State v. Raymand L. Vannieuwenhoven, 2022AP882-CR, 4/30/24, District III (recommended for publication); case activity
In this appeal from a cold case a murder conviction, the court issues a decision recommended for publication holding that law enforcement lawfully seized Vannieuwenhoven’s saliva and thereafter lawfully analyzed the DNA sample created from the saliva. The fact that law enforcement used a “ruse” to trick Vannieuwenhoven into licking an envelope under the false pretense that he was completing a voluntary survey about his “general satisfaction with the Oconto County Sheriff’s Office” did not make the state’s subsequent use of the saliva or Vannieuwenhoven’s DNA unlawful. While the facts are unique, the court explains that “our caselaw supports this conclusion.” Op., ¶2.
In 2019, the state charged Raymand Vannieuwenhoven with two counts of first-degree murder after collecting, analyzing, and matching his DNA with DNA collected at the scene of an unsolved 1976 double homicide and sexual assault that occurred in Marinette County. Note: the court’s decision refers to Vannieuwenhoven as “Raymand” to avoid confusion between other family members mentioned in the decision. Vannieuwenhoven moved to suppress the DNA analysis results, arguing that his DNA was “unconstitutionally seized and searched.” The following facts were established at the suppression hearing.

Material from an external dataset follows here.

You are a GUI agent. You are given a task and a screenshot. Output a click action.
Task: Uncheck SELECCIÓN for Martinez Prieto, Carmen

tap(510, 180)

Law enforcement was unable to identify any concrete suspects in 1976 and the case went cold for decades. Law enforcement did, however, collect semen from the crime scene, but it wasn’t until the early 2000s that the Wisconsin State Crime Lab developed a DNA profile form the 1976 sample using “autosomal” STR typing analysis. Op., ¶5. After further testing in 2015, a “Y chromosome DNA profile was established,” but law enforcement were still “unable to match the DNA profile with any known individual.” In 2018, a private company in Virginia, Parabon Nanolab, analyzed the 1976 sample and “ascertained the suspect’s phenotypes (e.g., his skin color, hair color, and an image of what he may look like).” Later, a genealogist with Parabon determined that the DNA from the 1976 sample “likely came from someone within a specific family in the Green Bay area-the family of Gladys and Edward Vannieuwenhoven.” Op., ¶7.

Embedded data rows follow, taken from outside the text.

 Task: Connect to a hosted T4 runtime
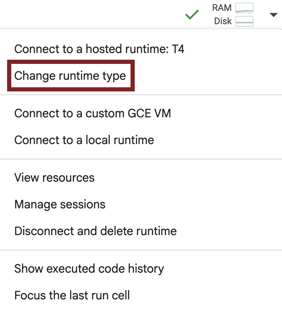coord(99,49)
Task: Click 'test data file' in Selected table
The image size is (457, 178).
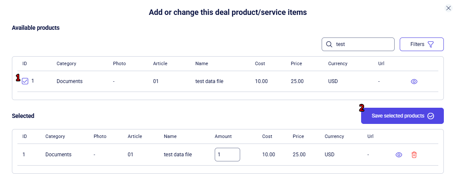Action: [x=178, y=155]
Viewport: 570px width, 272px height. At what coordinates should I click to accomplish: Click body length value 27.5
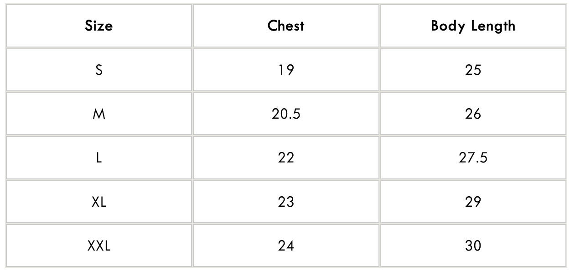pos(473,157)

Apparently, the genealogist informed the detective working the cold case that “she believed the suspect was one of the Vannieuwenhoven’s four sons or one of the Vannieuwenhoven’s four grandsons.” The detective was able to collect saliva from two of the sons, but DNA analysis excluded both. When law enforcement learned that a third son had passed away, they turned to Raymand Vannieuwenhoven. After several unspecified attempts to collect Vannieuwenhoven’s saliva, law enforcement devised a ruse to obtain Vannieuwenhoven’s saliva.
Marinette County worked with Oconto County, and a deputy knocked on Vannieuwenhoven’s door, identified himself as law enforcement, and “asked Raymand whether he was interested in completing a survey about law enforcement in Oconto County.” Vannieuwenhoven agreed to participate, completed the four-question fake survey, and complied with the deputy’s request to “seal the envelop” using his saliva. Op., ¶¶10-11.
The crime lab then used the envelope and Vannieuwenhoven’s saliva to create an autosomal DNA profile and the “loci from the saliva sample matched the loci from the 1976 sample.” The court denied Vannieuwenhoven’s suppression motion and a jury convicted him of both counts.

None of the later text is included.